Steak Au Poivre
Adapted from www.foodnetwork.com, Alton Brown.
Steak Au Poivre
ingredients:
4 beef tenderloin steaks, 1.5 inches thick, room temperature
2 tbsp whole peppercorns
1/3 cup cognac/brandy/dark beer
1 cup half-and-half
2 tbsp butter
1 tsp olive oil
salt, to taste
Directions:
Crack the peppercorns with a mortar and pestle/ mallet and pie pan/ brute strength. Pour decimated (not a technical term) pepper into flat plate. Salt both sides of the steaks liberally. “dip” the tops (and botooms, depending on your perspective) of each steak into the pepper. Put a stainless steel skillet over medium-high heat. Add the butter and olive oil. Once the fat begins to just barely smoke, add the steaks. Cook steaks for four minutes on either side for medium rare.
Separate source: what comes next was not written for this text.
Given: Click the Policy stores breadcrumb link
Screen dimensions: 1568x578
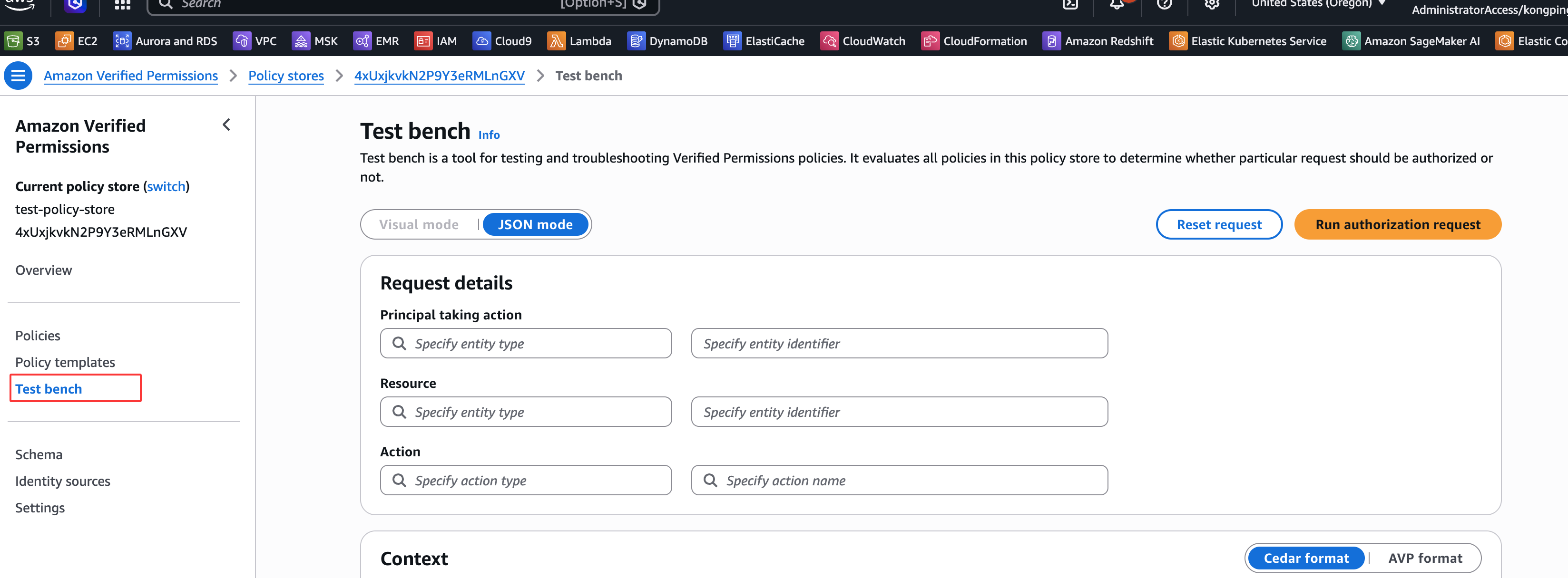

Keep in mind that the “finger” technique to check for steak doneness doesn’t work all that well with tenderloin since it is so… tender. The steaks will feel like they are more rare than they actually are.
Once the steaks are done cooking, remove to a plate and cover with aluminum foil or a large bowl to keep warm and prevent condensation from falling back on the steaks. Pour out excess fat from your skillet. Return the skillet to high heat. Deglaze the pan with your alcohol of choice. (If using high-proof alcohol such as cognac or brandy, make sure to flame the gases that come off the liquid so you don’t start a fire unintentionally.) Scrape the yummy bits off the bottom of the pan with a fork. Let the liquid boil for a minute or so, then slowly add the half-and-half or cream. Cook on high heat until the sauce coats the back of a spoon.
You can now return the steaks to the sauce and coat, or, as I prefer, dip the bottoms of the steaks into the sauce, plate, and then spoon additional sauce on the tops. This ensures that each steak gets plenty of sauce without ruining the crispy crust produced by the peppercorns. It also makes the presentation nicer.